● **WORK INSTRUCTIONS**: Please write out, as a numbered list with blank lines omitted and the pictures left out, every line from the one containing "Given: Open settings list view icon" through the one containing "coord(78,28)", both included.

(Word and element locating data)
---

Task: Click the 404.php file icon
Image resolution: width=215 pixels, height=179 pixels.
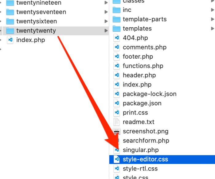Action: 117,38
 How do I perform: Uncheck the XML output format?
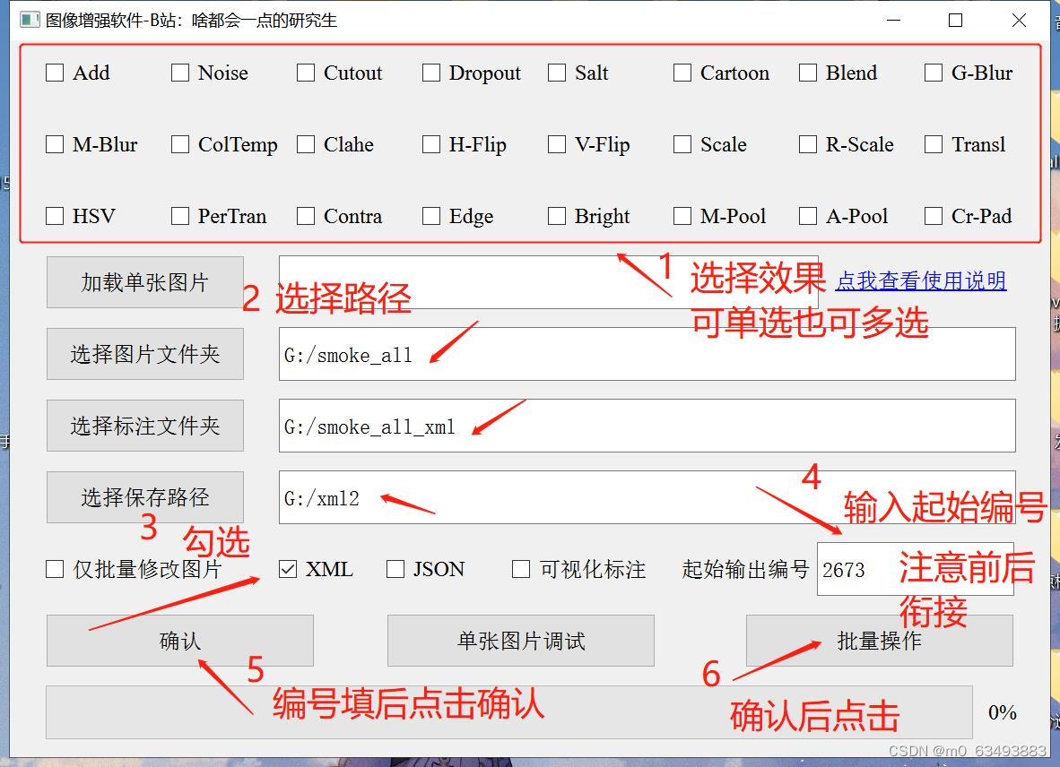(289, 569)
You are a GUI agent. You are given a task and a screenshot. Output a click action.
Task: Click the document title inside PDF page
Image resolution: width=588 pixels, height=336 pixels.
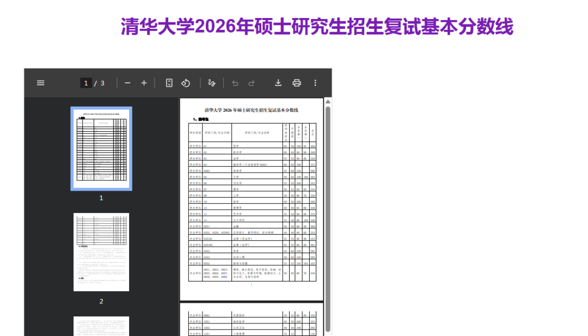click(x=251, y=110)
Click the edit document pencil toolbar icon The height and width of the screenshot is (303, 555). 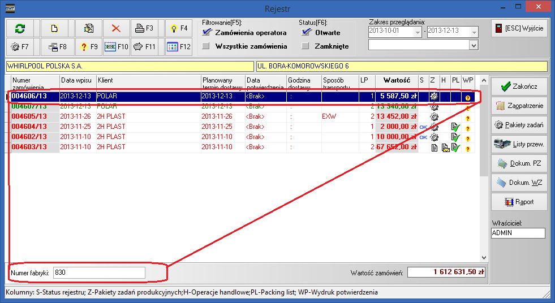point(89,28)
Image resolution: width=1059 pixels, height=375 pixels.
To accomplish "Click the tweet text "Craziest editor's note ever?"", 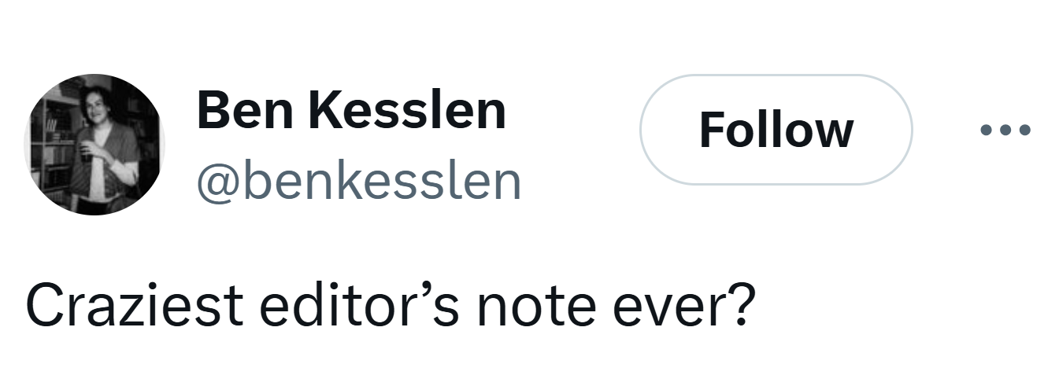I will tap(390, 305).
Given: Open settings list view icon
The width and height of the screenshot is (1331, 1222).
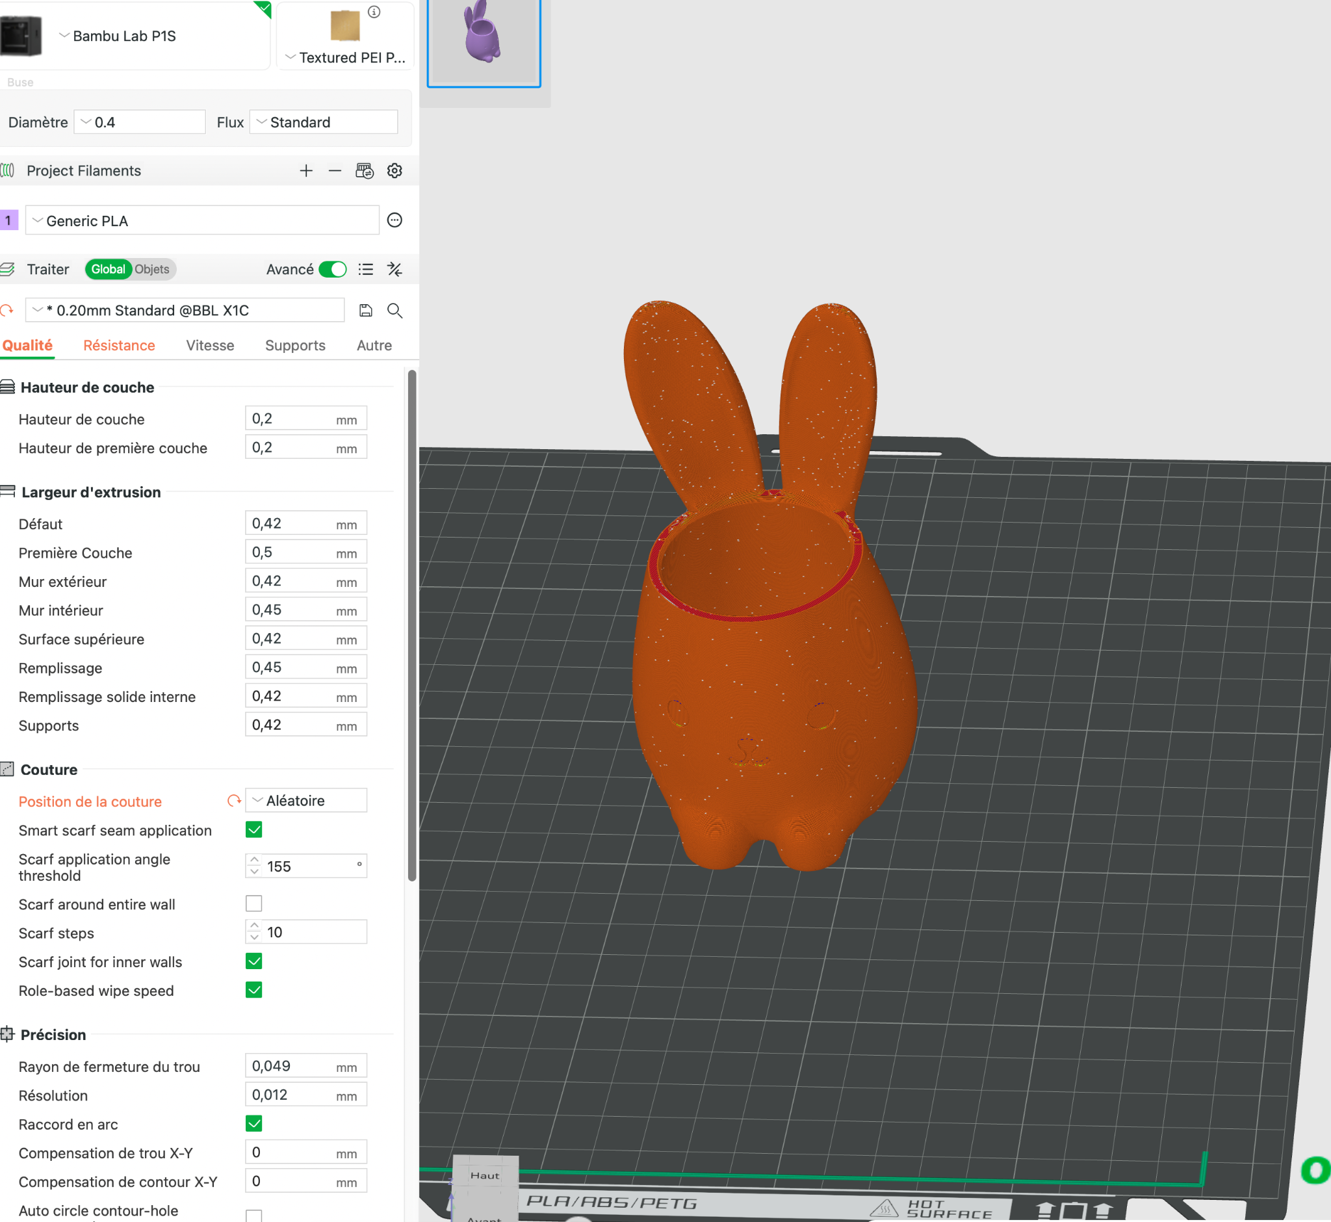Looking at the screenshot, I should click(366, 269).
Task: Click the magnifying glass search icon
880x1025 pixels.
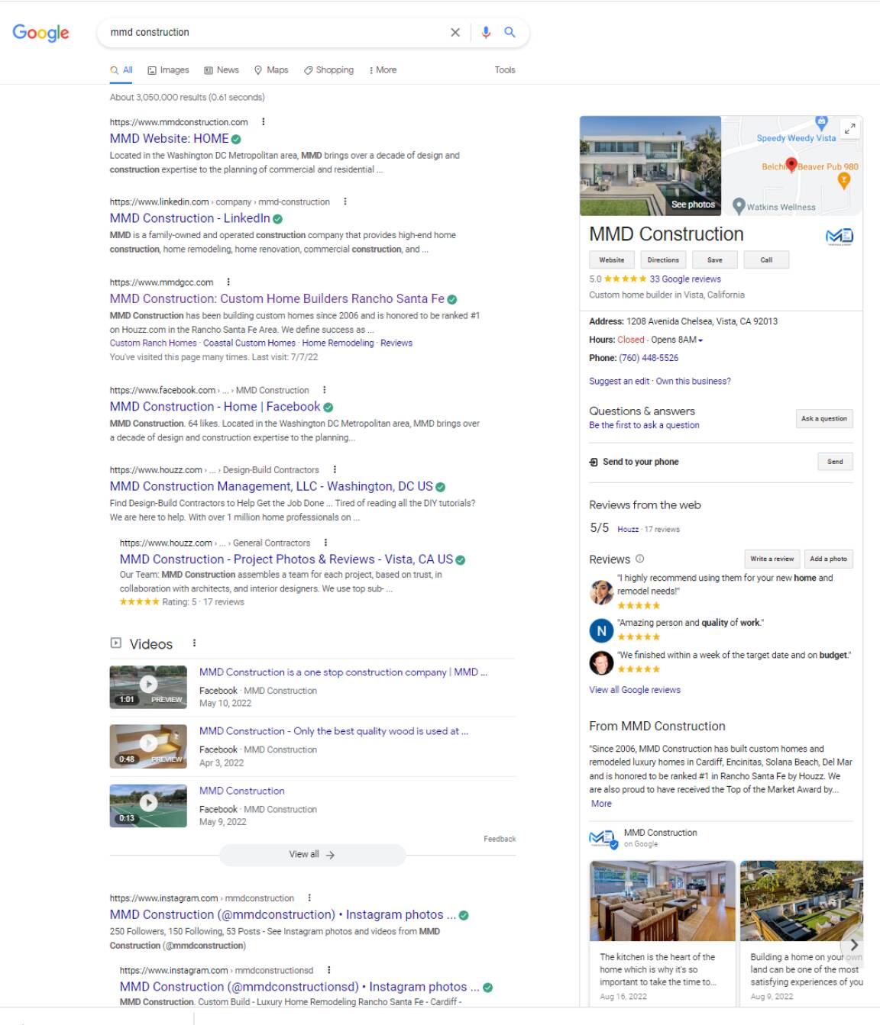Action: 510,32
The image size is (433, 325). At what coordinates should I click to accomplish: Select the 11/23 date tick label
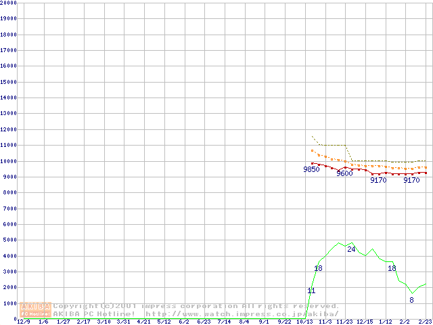[x=345, y=322]
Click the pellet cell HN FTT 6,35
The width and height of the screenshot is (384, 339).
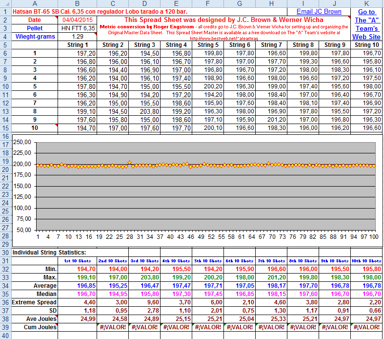coord(78,28)
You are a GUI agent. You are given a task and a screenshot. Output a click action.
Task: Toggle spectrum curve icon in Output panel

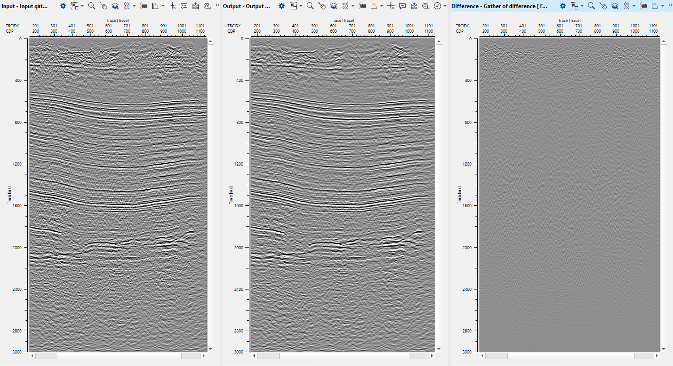click(374, 6)
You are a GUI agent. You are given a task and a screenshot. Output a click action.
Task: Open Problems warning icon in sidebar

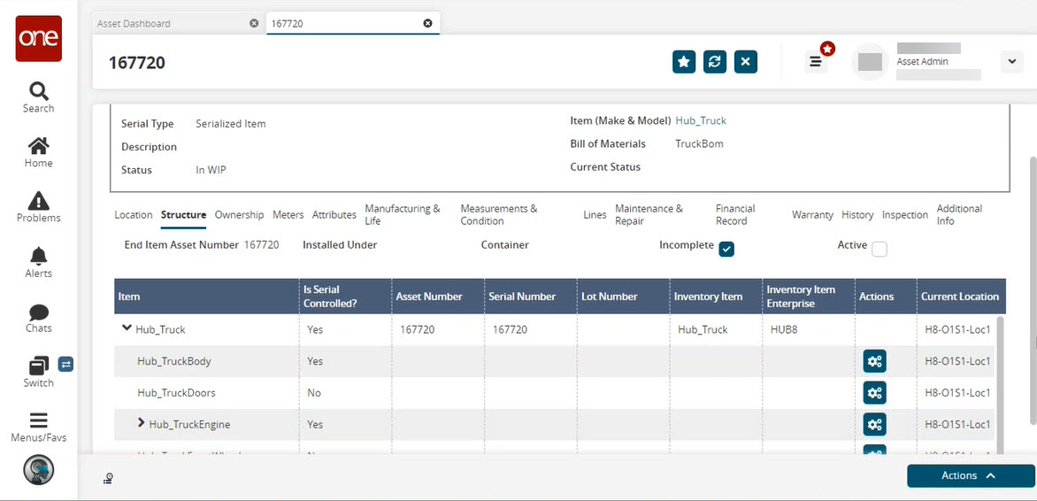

---

● **TASK RESPONSE**:
1. Given: Open settings list view icon
2. The width and height of the screenshot is (1331, 1222).
3. Looking at the screenshot, I should click(366, 269).
4. Task: Click the magnifying glass search icon
5. 880x1025 pixels.
6. Action: 510,32
7. The image size is (433, 325). At what coordinates should I click to accomplish: Select the 11/23 date tick label
8. [x=345, y=322]
9. Click the pellet cell HN FTT 6,35
10. The width and height of the screenshot is (384, 339).
11. coord(78,28)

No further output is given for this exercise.